Anger at Coalition's plan to limit right to legal aid

The Government plans to remove the "fundamental right" to free legal advice for people held in police custody – 27 years after it was introduced to stop miscarriages of justice.

Coalition MPs have voted through one of the most controversial sections of the Legal Aid, Sentencing and Punishment of Offenders Bill which would restrict access to legal advice for criminal suspects. Clause 12 paves the way for secondary legislation to introduce means testing for legal advice for those held in a police station. It would also see the director of legal aid, a post which does not yet exist, decide which detainees deserve legal aid in the "interest of justice" without any right to appeal.

It is part of sweeping changes which aim to cut the legal aid bill by a fifth. Legal campaigners argue clause 12 encroaches on civil liberties and will tarnish the reputation of Britain's justice system. The right to free legal advice was enshrined in the 1984 Police and Criminal Evidence Act after a swathe of miscarriages of justice involving the fabrication of confessions and intimidation of suspects by police in the 70s and early 80s.

The introduction of the duty solicitor scheme, funded at a flat rate by legal aid, enhanced the international reputation of our justice system.

MPs, lawyers and civil liberty groups have condemned the cost-cutting plans as an "erosion of justice" and warn that it will deprive society's most disadvantaged people access to a lawyer. Substantial hidden costs could follow as a result of delays for police while means testing occurs, domestic and European legal challenges and more cases being thrown out of court, they warn.

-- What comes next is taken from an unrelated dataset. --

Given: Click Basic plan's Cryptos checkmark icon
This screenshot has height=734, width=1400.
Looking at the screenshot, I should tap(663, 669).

Means testing at the police station is "simply unworkable", insists the Law Society.

Max Hill, chair of the Criminal Bar Association, said the Government was meddling with a "fundamental right". "To contemplate some sort of qualitative testing to decide when and if a member of the public should receive legal representation and advice in a police station is deeply alarming."

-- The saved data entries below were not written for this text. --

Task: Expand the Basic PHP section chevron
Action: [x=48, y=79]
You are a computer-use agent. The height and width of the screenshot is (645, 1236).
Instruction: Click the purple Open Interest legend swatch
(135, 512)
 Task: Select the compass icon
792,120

Andy Slaughter, Shadow Justice Minister, said: "Why the Lib Dems, who claim to be the champions of civil liberties, support this is baffling."

Tom Brake, Lib Dem committee member, last night said he had raised the matter with the Justice Minister, Ken Clarke, and defended his decision to vote through the clause. "We are in the Coalition and raising the matter directly with the minister may be more effective at securing changes in legislation than supporting an opposition amendment."

Opposition MPs are angry that the committee has been given seven days, or 40 hours, to scrutinise the 187-page Bill which includes significant constitutional changes. There was no public consultation about Clause 12 and secondary legislation requires only minimal parliamentary scrutiny, warns Rachel Robinson, policy officer for Liberty, who warns this was one of several proposed legal aid reforms which would "devastate access to justice for great swathes of the population". A Ministry of Justice spokesperson said: "The provision in the Bill to permit means testing ensures future flexibility over the operation of the legal aid system should it be needed. There are no plans to make any changes at this time".

Miscarriages of justice

* An official inquiry into a swath of miscarriages of justice in the 1970s and 1980s paved the way for the legal right to a lawyer for detainees in police custody in 1984.

The Birmingham Six were jailed for life in 1975 for pub bombings. The convictions were overturned in 1991 after evidence of police fabrication of confessions and suppression of evidence. The Guildford Four were convicted of a bombing in the same year. The conviction was secured on confessions as a result of coercion, violence and threats by police. Acquitted in 1989. Stefan Kiszko wrongly served 16 years for rape and murder in 1975. He confessed to police after three days of questioning without a solicitor.